PORN: THE NASTIEST COTTAGE INDUSTRY
Julie is alone, reminiscing with a cup of tea, calling her cat. She’s a geriatric nursing auxiliary, gentle and cheerful, fond of a laugh and a night out. She strayed from a dull marriage to a series of boyfriends but the latest, Garry, has a camera. He likes taking pictures of her in provocative shiny fetish-wear. It’s under her dressing gown. He says she could be a model, pretends she won a prize, takes her for a London photoshoot. They get her waxed and make her snog another girl. Bit of a shock, but it’s just fun, yeah?
He moves on to video. And live sex filming, and rape simulations. She is that increasingly hot commodity, an “amateur girl”. The modern porn industry doesn’t just want professional models, glamorously untouchable. Carnal – and violent – fantasies feed on the girl-next-door. In Amanda Whittington’s 70-minute monologue Lucy Speed plays Julie to perfection: with wide TV experience she conveys with naturalistic intimacy Julie’s ordinariness, larkiness, wild party moments and spurts of quiet shame. Garry, and the boss who remonstrates and eventually sacks her, are voices offstage. We have to like her, appreciate the artless sweetness of her reminiscences about her patients, and mourn her decline to final humiliation and a sex chatline in the small hours (amateur-girls have, to the Garries, a limited shelf life).

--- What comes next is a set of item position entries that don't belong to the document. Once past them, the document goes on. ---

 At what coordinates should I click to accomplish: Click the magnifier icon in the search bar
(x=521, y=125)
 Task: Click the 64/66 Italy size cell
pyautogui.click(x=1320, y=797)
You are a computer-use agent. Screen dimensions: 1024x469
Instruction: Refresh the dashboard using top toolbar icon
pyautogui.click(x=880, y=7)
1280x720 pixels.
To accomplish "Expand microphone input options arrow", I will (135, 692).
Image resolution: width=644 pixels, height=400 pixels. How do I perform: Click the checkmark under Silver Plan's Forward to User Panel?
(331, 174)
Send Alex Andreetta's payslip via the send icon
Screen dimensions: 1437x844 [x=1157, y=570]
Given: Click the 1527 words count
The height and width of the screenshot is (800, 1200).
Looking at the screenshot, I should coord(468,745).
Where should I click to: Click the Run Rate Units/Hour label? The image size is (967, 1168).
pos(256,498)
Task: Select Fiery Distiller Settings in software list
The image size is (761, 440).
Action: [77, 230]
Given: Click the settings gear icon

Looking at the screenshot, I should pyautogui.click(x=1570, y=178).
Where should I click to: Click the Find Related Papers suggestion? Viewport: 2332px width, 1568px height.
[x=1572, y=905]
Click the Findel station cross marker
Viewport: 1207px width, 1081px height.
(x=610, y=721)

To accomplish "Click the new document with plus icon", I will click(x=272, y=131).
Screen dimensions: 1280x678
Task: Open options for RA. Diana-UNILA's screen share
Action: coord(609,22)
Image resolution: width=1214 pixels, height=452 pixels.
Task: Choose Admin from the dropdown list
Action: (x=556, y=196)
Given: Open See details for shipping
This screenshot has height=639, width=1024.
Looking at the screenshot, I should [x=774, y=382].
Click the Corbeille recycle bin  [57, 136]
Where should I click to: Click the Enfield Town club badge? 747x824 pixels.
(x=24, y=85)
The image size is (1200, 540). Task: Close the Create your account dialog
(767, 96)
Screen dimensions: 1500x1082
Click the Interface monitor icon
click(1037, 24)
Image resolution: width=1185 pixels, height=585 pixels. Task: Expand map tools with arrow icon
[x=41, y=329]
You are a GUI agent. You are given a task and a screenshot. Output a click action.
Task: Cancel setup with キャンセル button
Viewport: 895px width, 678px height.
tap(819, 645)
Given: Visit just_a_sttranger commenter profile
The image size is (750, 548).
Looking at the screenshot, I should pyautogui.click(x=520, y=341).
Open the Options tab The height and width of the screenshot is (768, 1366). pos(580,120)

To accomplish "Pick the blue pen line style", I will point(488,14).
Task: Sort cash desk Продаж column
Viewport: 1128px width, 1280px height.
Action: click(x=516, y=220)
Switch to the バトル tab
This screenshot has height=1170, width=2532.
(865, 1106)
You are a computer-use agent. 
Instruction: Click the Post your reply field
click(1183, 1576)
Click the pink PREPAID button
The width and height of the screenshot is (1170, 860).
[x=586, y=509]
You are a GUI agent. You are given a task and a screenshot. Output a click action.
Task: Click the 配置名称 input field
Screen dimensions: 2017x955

It is heartening that theatre, with its uncensored freedom to challenge and shock, is taking on the ubiquity of porn in a digital age when ten-year-olds in the playground swop on smartphones various vivid, twisted and inventive images which their parents’ generation can barely imagine. The NT studio has workshopped a startling piece on the subject, Christopher Green’s “Prurience”, and porn’s influence crops up in the Shed’s Blurred lines and Hampstead’s Rapture Blister Burn. One of the strongest moments in this play is when, confronted by her Matron’s reproof, Julie cries “What’s your husband doing when you’re at work? What does your son watch?”.
Whittington does not conclude with having Julie maimed or murdered (a male writer, I suspect, almost certainly would) . She’s just used, saddened, humiliated, lonely and looking for friendship from the only man who seems to like her for herself. I regret only two things: one is that Whittingron (and director Kate Chapman) shy away from making us understand that by the stage Julie has reached in this ghastly cottage industry she would most likely have met seriously perverted abuse and probably be on painkillers. The other is the suggestion of her having been molested by a past stepfather. It feels too like a cliché. Un-abused, normally happy girls have been drawn into this web by boredom, bad boyfriends and the reckless party vibe. The play would be stronger for admitting it.